• EXERCISE
Could you write out every one of the records below, line for line, without changing a single character?

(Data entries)
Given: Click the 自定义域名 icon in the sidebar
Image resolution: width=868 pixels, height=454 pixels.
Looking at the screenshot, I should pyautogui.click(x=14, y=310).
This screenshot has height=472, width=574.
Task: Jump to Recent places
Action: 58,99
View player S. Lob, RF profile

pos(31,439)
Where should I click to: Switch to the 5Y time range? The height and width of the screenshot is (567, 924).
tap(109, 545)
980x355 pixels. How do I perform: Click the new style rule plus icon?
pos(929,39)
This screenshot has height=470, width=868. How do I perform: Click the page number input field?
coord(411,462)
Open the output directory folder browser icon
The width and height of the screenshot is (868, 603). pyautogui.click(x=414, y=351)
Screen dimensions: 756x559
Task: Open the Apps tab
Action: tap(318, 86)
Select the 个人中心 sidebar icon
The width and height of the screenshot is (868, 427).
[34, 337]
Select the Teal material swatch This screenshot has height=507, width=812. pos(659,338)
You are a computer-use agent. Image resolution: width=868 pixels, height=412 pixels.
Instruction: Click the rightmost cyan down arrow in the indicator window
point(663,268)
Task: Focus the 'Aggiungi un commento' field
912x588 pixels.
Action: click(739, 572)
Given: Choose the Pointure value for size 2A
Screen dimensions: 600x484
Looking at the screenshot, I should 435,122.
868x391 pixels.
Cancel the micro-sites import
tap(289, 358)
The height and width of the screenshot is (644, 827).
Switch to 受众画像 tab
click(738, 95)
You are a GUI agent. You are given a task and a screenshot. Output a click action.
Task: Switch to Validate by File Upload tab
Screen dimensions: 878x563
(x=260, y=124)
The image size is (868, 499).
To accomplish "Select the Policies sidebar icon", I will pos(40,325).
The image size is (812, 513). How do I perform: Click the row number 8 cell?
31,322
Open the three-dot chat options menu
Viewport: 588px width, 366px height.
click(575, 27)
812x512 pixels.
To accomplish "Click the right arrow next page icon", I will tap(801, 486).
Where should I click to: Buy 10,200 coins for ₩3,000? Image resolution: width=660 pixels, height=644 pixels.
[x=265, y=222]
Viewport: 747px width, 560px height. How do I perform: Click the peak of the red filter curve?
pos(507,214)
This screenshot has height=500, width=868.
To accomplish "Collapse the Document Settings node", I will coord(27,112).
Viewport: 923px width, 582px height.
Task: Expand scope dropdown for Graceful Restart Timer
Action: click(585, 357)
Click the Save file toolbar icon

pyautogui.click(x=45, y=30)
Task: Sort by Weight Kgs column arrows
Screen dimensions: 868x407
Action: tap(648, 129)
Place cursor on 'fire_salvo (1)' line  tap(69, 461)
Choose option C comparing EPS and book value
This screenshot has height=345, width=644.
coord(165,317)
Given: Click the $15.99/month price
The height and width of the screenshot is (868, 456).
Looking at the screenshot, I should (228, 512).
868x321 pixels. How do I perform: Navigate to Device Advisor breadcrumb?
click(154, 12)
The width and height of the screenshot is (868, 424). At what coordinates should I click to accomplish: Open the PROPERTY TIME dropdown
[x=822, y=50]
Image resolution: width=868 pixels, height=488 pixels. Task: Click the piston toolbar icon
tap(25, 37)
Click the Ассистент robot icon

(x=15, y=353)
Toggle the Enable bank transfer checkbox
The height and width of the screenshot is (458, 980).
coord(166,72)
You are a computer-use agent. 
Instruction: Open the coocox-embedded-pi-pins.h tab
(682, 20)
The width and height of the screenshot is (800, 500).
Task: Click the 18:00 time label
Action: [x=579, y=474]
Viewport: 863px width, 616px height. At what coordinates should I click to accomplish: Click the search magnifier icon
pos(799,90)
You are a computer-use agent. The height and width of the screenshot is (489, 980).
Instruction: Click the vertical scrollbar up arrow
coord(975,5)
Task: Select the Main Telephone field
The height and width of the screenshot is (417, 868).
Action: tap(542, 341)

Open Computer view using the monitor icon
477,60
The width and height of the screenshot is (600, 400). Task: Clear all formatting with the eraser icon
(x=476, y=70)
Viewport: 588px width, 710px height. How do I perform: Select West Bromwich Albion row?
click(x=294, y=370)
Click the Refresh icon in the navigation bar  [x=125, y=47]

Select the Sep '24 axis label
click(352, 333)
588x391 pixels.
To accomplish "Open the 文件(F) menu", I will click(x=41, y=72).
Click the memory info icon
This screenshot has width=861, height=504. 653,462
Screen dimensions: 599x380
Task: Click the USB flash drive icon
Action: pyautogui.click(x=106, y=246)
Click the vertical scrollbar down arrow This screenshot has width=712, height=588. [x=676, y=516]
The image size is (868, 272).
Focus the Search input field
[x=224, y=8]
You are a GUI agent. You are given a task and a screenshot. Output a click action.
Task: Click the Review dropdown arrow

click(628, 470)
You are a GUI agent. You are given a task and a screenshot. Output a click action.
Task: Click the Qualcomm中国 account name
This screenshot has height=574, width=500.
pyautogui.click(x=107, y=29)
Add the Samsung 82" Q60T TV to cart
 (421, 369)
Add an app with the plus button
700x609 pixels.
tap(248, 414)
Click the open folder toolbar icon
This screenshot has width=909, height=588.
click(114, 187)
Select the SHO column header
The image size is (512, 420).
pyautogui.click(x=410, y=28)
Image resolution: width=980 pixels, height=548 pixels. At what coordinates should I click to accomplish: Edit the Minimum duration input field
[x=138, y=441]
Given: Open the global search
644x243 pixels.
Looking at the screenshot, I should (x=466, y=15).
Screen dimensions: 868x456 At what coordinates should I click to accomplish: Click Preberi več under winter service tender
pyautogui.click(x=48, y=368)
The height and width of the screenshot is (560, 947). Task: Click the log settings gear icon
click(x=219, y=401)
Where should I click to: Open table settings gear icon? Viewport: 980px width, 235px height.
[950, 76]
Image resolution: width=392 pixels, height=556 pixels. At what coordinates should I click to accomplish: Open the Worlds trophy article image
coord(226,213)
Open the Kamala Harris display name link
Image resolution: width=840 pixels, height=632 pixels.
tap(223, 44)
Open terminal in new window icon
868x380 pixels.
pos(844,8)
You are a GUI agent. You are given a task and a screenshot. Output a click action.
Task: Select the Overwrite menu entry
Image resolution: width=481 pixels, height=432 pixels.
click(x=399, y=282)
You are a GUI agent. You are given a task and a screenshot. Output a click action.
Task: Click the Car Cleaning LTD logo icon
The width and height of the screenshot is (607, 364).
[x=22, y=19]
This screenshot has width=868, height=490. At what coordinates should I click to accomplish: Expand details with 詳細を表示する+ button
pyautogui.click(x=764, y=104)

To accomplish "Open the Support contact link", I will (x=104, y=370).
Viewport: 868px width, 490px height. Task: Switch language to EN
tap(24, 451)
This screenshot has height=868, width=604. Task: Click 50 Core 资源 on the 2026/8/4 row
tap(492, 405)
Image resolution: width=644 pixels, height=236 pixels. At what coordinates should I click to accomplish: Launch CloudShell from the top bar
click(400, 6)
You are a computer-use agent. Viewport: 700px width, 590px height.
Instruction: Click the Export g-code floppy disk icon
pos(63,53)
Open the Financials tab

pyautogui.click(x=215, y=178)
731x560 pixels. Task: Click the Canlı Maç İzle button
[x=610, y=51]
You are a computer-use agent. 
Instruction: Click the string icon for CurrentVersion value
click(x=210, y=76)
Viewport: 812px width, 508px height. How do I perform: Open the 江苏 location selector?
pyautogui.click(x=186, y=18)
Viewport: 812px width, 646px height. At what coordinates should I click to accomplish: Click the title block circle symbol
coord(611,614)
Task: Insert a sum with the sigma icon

• RESULT OF THIS EXERCISE
Given: Click the 自定义域名 icon in the sidebar
Image resolution: width=868 pixels, height=454 pixels.
Looking at the screenshot, I should pyautogui.click(x=14, y=310).
This screenshot has height=472, width=574.
Task: Jump to Recent places
Action: 58,99
View player S. Lob, RF profile

pos(31,439)
Where should I click to: Switch to the 5Y time range? The height and width of the screenshot is (567, 924).
tap(109, 545)
980x355 pixels. How do I perform: Click the new style rule plus icon?
pos(929,39)
This screenshot has height=470, width=868. How do I perform: Click the page number input field?
coord(411,462)
Open the output directory folder browser icon
The width and height of the screenshot is (868, 603). pyautogui.click(x=414, y=351)
Screen dimensions: 756x559
Task: Open the Apps tab
Action: tap(318, 86)
Select the 个人中心 sidebar icon
The width and height of the screenshot is (868, 427).
[34, 337]
Select the Teal material swatch This screenshot has height=507, width=812. pos(659,338)
You are a computer-use agent. Image resolution: width=868 pixels, height=412 pixels.
Instruction: Click the rightmost cyan down arrow in the indicator window
point(663,268)
Task: Focus the 'Aggiungi un commento' field
912x588 pixels.
Action: click(739, 572)
Given: Choose the Pointure value for size 2A
Screen dimensions: 600x484
Looking at the screenshot, I should 435,122.
868x391 pixels.
Cancel the micro-sites import
tap(289, 358)
The height and width of the screenshot is (644, 827).
Switch to 受众画像 tab
click(738, 95)
You are a GUI agent. You are given a task and a screenshot. Output a click action.
Task: Switch to Validate by File Upload tab
Screen dimensions: 878x563
(x=260, y=124)
The image size is (868, 499).
To accomplish "Select the Policies sidebar icon", I will pos(40,325).
The image size is (812, 513). How do I perform: Click the row number 8 cell?
31,322
Open the three-dot chat options menu
Viewport: 588px width, 366px height.
click(575, 27)
812x512 pixels.
To accomplish "Click the right arrow next page icon", I will tap(801, 486).
Where should I click to: Buy 10,200 coins for ₩3,000? Image resolution: width=660 pixels, height=644 pixels.
[x=265, y=222]
Viewport: 747px width, 560px height. How do I perform: Click the peak of the red filter curve?
pos(507,214)
This screenshot has height=500, width=868.
To accomplish "Collapse the Document Settings node", I will coord(27,112).
Viewport: 923px width, 582px height.
Task: Expand scope dropdown for Graceful Restart Timer
Action: click(585, 357)
Click the Save file toolbar icon

pyautogui.click(x=45, y=30)
Task: Sort by Weight Kgs column arrows
Screen dimensions: 868x407
Action: tap(648, 129)
Place cursor on 'fire_salvo (1)' line  tap(69, 461)
Choose option C comparing EPS and book value
This screenshot has height=345, width=644.
coord(165,317)
Given: Click the $15.99/month price
The height and width of the screenshot is (868, 456).
Looking at the screenshot, I should (228, 512).
868x321 pixels. How do I perform: Navigate to Device Advisor breadcrumb?
click(154, 12)
The width and height of the screenshot is (868, 424). At what coordinates should I click to accomplish: Open the PROPERTY TIME dropdown
[x=822, y=50]
Image resolution: width=868 pixels, height=488 pixels. Task: Click the piston toolbar icon
tap(25, 37)
Click the Ассистент robot icon

(x=15, y=353)
Toggle the Enable bank transfer checkbox
The height and width of the screenshot is (458, 980).
coord(166,72)
You are a computer-use agent. 
Instruction: Open the coocox-embedded-pi-pins.h tab
(682, 20)
The width and height of the screenshot is (800, 500).
Task: Click the 18:00 time label
Action: [x=579, y=474]
Viewport: 863px width, 616px height. At what coordinates should I click to accomplish: Click the search magnifier icon
pos(799,90)
You are a computer-use agent. The height and width of the screenshot is (489, 980).
Instruction: Click the vertical scrollbar up arrow
coord(975,5)
Task: Select the Main Telephone field
The height and width of the screenshot is (417, 868).
Action: tap(542, 341)

Open Computer view using the monitor icon
477,60
The width and height of the screenshot is (600, 400). Task: Clear all formatting with the eraser icon
(x=476, y=70)
Viewport: 588px width, 710px height. How do I perform: Select West Bromwich Albion row?
click(x=294, y=370)
Click the Refresh icon in the navigation bar  [x=125, y=47]

Select the Sep '24 axis label
click(352, 333)
588x391 pixels.
To accomplish "Open the 文件(F) menu", I will click(x=41, y=72).
Click the memory info icon
This screenshot has width=861, height=504. 653,462
Screen dimensions: 599x380
Task: Click the USB flash drive icon
Action: pyautogui.click(x=106, y=246)
Click the vertical scrollbar down arrow This screenshot has width=712, height=588. [x=676, y=516]
The image size is (868, 272).
Focus the Search input field
[x=224, y=8]
You are a GUI agent. You are given a task and a screenshot. Output a click action.
Task: Click the Review dropdown arrow

click(628, 470)
You are a GUI agent. You are given a task and a screenshot. Output a click action.
Task: Click the Qualcomm中国 account name
This screenshot has height=574, width=500.
pyautogui.click(x=107, y=29)
Add the Samsung 82" Q60T TV to cart
 (421, 369)
Add an app with the plus button
700x609 pixels.
tap(248, 414)
Click the open folder toolbar icon
This screenshot has width=909, height=588.
click(114, 187)
Select the SHO column header
The image size is (512, 420).
pyautogui.click(x=410, y=28)
Image resolution: width=980 pixels, height=548 pixels. At what coordinates should I click to accomplish: Edit the Minimum duration input field
[x=138, y=441]
Given: Open the global search
644x243 pixels.
Looking at the screenshot, I should (x=466, y=15).
Screen dimensions: 868x456 At what coordinates should I click to accomplish: Click Preberi več under winter service tender
pyautogui.click(x=48, y=368)
The height and width of the screenshot is (560, 947). Task: Click the log settings gear icon
click(x=219, y=401)
Where should I click to: Open table settings gear icon? Viewport: 980px width, 235px height.
[950, 76]
Image resolution: width=392 pixels, height=556 pixels. At what coordinates should I click to accomplish: Open the Worlds trophy article image
coord(226,213)
Open the Kamala Harris display name link
Image resolution: width=840 pixels, height=632 pixels.
tap(223, 44)
Open terminal in new window icon
868x380 pixels.
pos(844,8)
You are a GUI agent. You are given a task and a screenshot. Output a click action.
Task: Select the Overwrite menu entry
Image resolution: width=481 pixels, height=432 pixels.
click(x=399, y=282)
You are a GUI agent. You are given a task and a screenshot. Output a click action.
Task: Click the Car Cleaning LTD logo icon
The width and height of the screenshot is (607, 364).
[x=22, y=19]
This screenshot has width=868, height=490. At what coordinates should I click to accomplish: Expand details with 詳細を表示する+ button
pyautogui.click(x=764, y=104)

To accomplish "Open the Support contact link", I will (x=104, y=370).
Viewport: 868px width, 490px height. Task: Switch language to EN
tap(24, 451)
This screenshot has height=868, width=604. Task: Click 50 Core 资源 on the 2026/8/4 row
tap(492, 405)
Image resolution: width=644 pixels, height=236 pixels. At what coordinates should I click to accomplish: Launch CloudShell from the top bar
click(400, 6)
You are a computer-use agent. Viewport: 700px width, 590px height.
Instruction: Click the Export g-code floppy disk icon
pos(63,53)
Open the Financials tab

pyautogui.click(x=215, y=178)
731x560 pixels. Task: Click the Canlı Maç İzle button
[x=610, y=51]
You are a computer-use agent. 
Instruction: Click the string icon for CurrentVersion value
click(x=210, y=76)
Viewport: 812px width, 508px height. How do I perform: Open the 江苏 location selector?
pyautogui.click(x=186, y=18)
Viewport: 812px width, 646px height. At what coordinates should I click to accomplish: Click the title block circle symbol
coord(611,614)
Task: Insert a sum with the sigma icon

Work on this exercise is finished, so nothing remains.